Tidak hanya itu yang menyebabkan kopi luwak mahal harganya. Si Musang yang menjadi ‘pabrik’ biji kopi ini adalah hewan pemilih. Dia tidak mau sembarang menyantap biji kopi. Dia akan memilih yang betul-betul matang, dan tentu saja kualitasnya sangat baik. Itu sebabnya, dahulu kopi luwak hanya dihasilkan oleh daerah-daerah yang memiliki lingkungan baik dan terjaga, karena musang pun tidak suka daerah yang berisik dan tidak ada makanan yang memadai untuk kehidupannya.

Belakangan, karena tuntutan industri , terutama dari para penggemar kopi seperti saya, musang-musang ini sengaja dipelihara dan diberi makan biji kopi pilihan. Musang itu seperti kebiasaannya yang alamiah , akan menyantap biji kopi, lalu mengeluarkannya lagi bersama dengan kotorannya. Begitulah....kita sebagai konsumen tinggal duduk santai menikmati secangkir kopi luwak, yang tak lain tak bukan adalah produksi akhir dari proses metabolisme Si Musang.

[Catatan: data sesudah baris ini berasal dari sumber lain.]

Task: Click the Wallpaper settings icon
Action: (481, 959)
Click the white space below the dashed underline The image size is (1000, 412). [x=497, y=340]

Sekarang, bukan hanya di dalam negeri, kopi luwak produksi si Musang ini pun terkenal di manca negara. Bahkan dalam sebuah film, nama kopi luwak disebut-sebut sebagai kopi paling enak di dunia...ahaaa...

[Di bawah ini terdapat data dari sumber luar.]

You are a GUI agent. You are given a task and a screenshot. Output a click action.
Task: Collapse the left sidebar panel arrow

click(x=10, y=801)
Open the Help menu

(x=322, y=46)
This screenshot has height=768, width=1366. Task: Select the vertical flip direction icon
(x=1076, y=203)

Cerita tentang musang atau luwak, yang nama gaulnya di dunia ilmiah adalah Paradoxurus hermaphroditus tak berhenti hingga di industri kopi.

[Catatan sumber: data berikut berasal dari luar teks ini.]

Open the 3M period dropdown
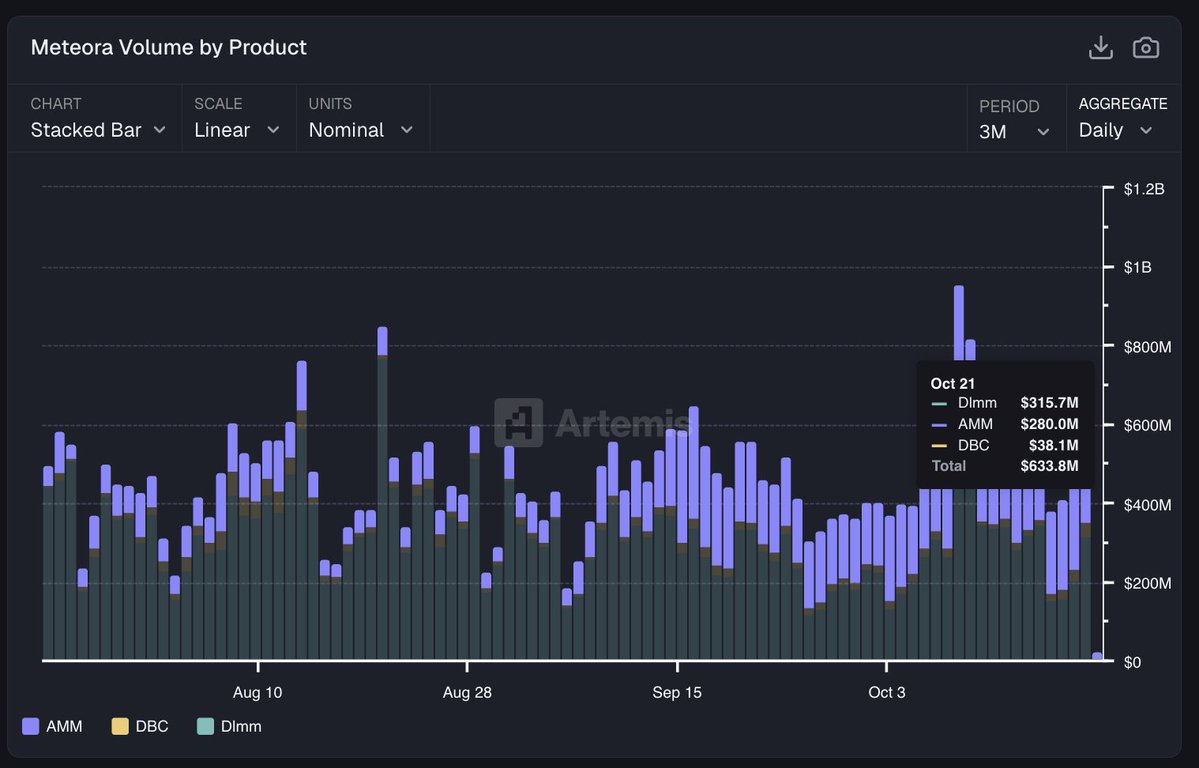 (1014, 131)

Musang pun erat hubungannya dengan kolang-kaling atau buah atap. Bagaimana bisa ?

Begini...Musang yang bisa hidup luwes di hutan, di ladang dan diperkotaan juga suka menyantap buah dari pohon enau. Dan ternyata pohon enau atau pohon kawung yang menghasilkan buah kolang-kaling dapat berkembang-biak berkat bantuan para balatentara musang, yang gemar mengemut buah-buah dari pohon enau atau pohon kawung . Bagi musang enak saja mengemut buah tersebut, padahal bagi kita kalau tidak berhati-hati bisa menimbulkan gatal-gatal bila tidak diproses sempurna. Ingat saja cerita saya tentang kolang-kaling...hmm...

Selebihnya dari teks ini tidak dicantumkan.